━━━ SOURCE DATA

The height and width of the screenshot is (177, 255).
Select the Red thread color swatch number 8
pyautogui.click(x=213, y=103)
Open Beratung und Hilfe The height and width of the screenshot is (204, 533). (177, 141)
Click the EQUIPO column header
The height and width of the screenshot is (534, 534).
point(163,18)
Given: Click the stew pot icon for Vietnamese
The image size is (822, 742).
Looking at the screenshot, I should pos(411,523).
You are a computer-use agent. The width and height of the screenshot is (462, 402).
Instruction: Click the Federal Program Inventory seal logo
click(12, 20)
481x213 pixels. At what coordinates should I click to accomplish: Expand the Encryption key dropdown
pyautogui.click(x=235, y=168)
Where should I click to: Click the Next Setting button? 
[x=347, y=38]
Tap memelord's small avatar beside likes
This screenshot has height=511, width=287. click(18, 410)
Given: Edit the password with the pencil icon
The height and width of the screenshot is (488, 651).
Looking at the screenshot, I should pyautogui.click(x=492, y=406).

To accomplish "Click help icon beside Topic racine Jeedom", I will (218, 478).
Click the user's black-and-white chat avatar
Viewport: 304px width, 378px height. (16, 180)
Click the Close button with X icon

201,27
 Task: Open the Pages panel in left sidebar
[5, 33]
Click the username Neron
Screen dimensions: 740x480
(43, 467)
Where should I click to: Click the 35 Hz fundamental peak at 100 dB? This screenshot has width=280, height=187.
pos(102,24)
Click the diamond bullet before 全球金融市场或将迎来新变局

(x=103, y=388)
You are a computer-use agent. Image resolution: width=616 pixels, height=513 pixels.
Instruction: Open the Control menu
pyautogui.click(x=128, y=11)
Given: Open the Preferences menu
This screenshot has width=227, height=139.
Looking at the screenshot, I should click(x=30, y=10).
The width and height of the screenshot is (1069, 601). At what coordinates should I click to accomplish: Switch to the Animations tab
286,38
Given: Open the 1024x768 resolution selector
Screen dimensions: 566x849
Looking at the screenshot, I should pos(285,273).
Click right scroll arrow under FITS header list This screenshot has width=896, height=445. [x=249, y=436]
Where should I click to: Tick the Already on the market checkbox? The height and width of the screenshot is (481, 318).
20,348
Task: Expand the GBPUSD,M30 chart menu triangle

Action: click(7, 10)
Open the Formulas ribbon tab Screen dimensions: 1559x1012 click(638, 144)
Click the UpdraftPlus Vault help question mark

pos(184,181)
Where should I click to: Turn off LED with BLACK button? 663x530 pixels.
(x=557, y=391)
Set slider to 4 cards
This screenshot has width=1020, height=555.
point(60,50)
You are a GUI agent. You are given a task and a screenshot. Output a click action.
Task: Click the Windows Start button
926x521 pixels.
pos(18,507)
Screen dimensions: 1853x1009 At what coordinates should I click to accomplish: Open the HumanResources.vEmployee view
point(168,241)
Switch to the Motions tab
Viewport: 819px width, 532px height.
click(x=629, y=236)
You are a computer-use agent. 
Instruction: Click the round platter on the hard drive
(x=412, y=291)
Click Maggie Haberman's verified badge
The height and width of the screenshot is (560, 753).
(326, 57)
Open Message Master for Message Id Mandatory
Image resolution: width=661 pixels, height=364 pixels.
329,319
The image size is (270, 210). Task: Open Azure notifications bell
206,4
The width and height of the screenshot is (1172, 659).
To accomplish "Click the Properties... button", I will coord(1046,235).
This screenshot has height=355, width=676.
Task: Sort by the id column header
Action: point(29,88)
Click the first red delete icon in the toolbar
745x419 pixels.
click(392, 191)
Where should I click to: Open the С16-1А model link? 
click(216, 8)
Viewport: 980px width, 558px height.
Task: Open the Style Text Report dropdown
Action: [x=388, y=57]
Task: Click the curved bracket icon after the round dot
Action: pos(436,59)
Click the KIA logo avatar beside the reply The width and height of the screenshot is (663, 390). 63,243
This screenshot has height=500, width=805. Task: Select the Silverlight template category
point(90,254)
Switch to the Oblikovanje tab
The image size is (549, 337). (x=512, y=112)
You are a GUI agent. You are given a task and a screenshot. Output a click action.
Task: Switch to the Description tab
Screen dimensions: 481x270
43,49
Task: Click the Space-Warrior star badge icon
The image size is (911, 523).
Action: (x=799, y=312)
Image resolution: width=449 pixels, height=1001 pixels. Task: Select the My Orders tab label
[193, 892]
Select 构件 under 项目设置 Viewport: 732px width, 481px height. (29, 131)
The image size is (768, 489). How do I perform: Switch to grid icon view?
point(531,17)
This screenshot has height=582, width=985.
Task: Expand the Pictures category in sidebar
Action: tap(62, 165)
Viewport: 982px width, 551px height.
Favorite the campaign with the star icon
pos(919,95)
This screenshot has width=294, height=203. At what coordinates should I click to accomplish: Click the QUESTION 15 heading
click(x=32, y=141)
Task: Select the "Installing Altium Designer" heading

━━━━━━

**TASK DIRECTIONS**
Search the listing for the word "computer". Copy every line in which it occurs.

**ANSWER TO THE PROBLEM**
You are a computer-use agent. The width and height of the screenshot is (462, 402).
You are a computer-use agent. Image resolution: width=616 pixels, height=513 pixels.
You are a computer-use agent. 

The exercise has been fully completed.